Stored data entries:
-- Opening Marker --

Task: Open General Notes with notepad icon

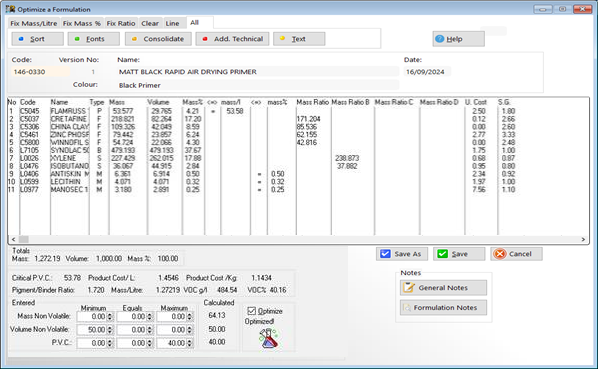Action: 443,288
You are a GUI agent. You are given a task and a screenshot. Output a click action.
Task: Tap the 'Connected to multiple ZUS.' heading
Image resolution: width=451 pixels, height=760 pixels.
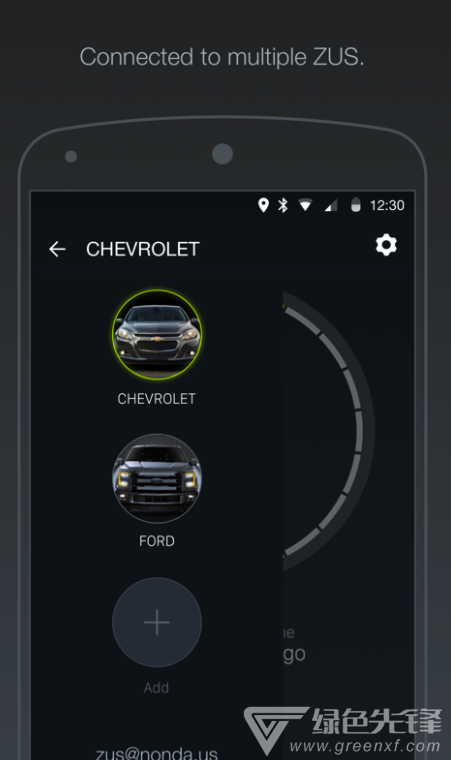click(x=222, y=57)
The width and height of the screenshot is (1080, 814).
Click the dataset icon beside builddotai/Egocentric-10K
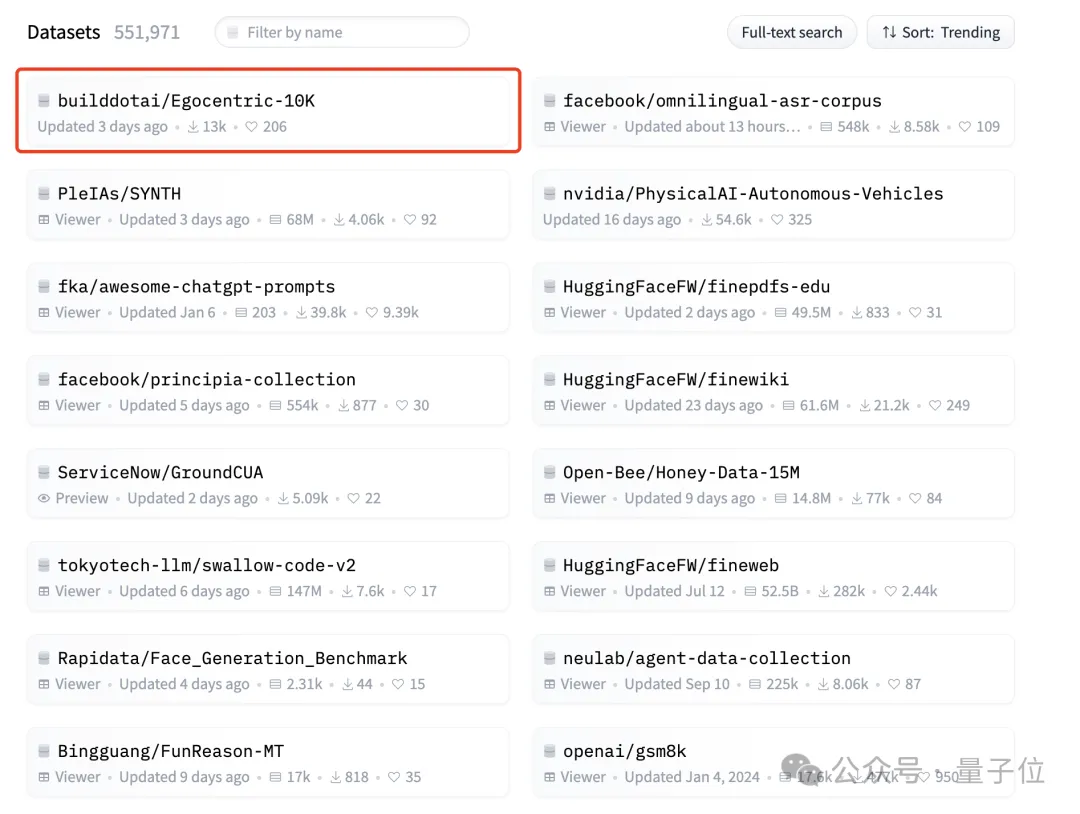coord(44,101)
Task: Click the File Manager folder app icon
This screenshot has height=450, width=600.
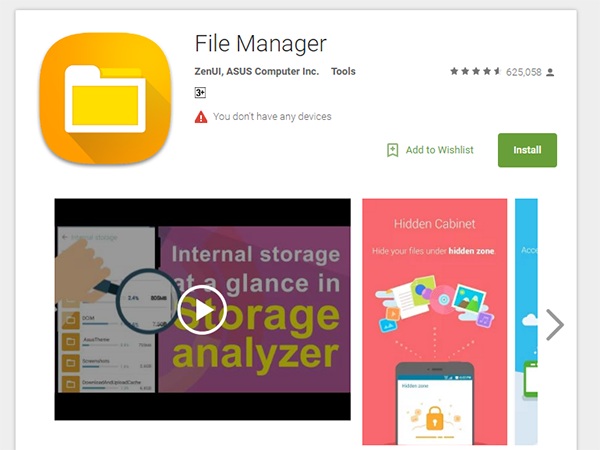Action: 105,99
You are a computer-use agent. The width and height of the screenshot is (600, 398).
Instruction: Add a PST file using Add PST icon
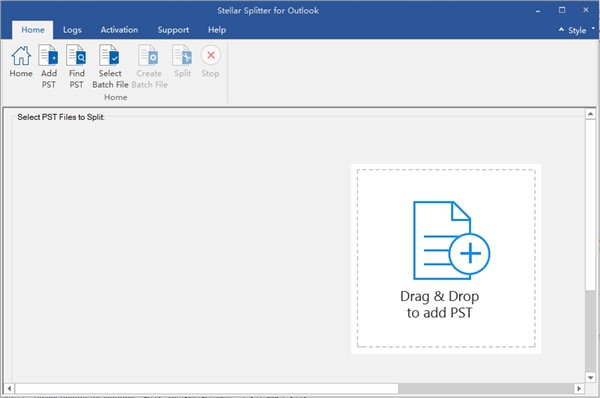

-- Closing Marker --

**Your assignment:**
Nothing but the records above, retyped exactly and stripped of images, should appear in the answer.

**Exercise response:**
Task: Open General Notes with notepad icon

Action: 443,288
You are a GUI agent. You are given a task and a screenshot. Output a click action.
Task: Tap the 'Connected to multiple ZUS.' heading
Image resolution: width=451 pixels, height=760 pixels.
click(x=222, y=57)
The width and height of the screenshot is (1080, 814).
Click the dataset icon beside builddotai/Egocentric-10K
coord(44,101)
Task: Click the File Manager folder app icon
This screenshot has height=450, width=600.
Action: 105,99
You are a computer-use agent. The width and height of the screenshot is (600, 398).
Instruction: Add a PST file using Add PST icon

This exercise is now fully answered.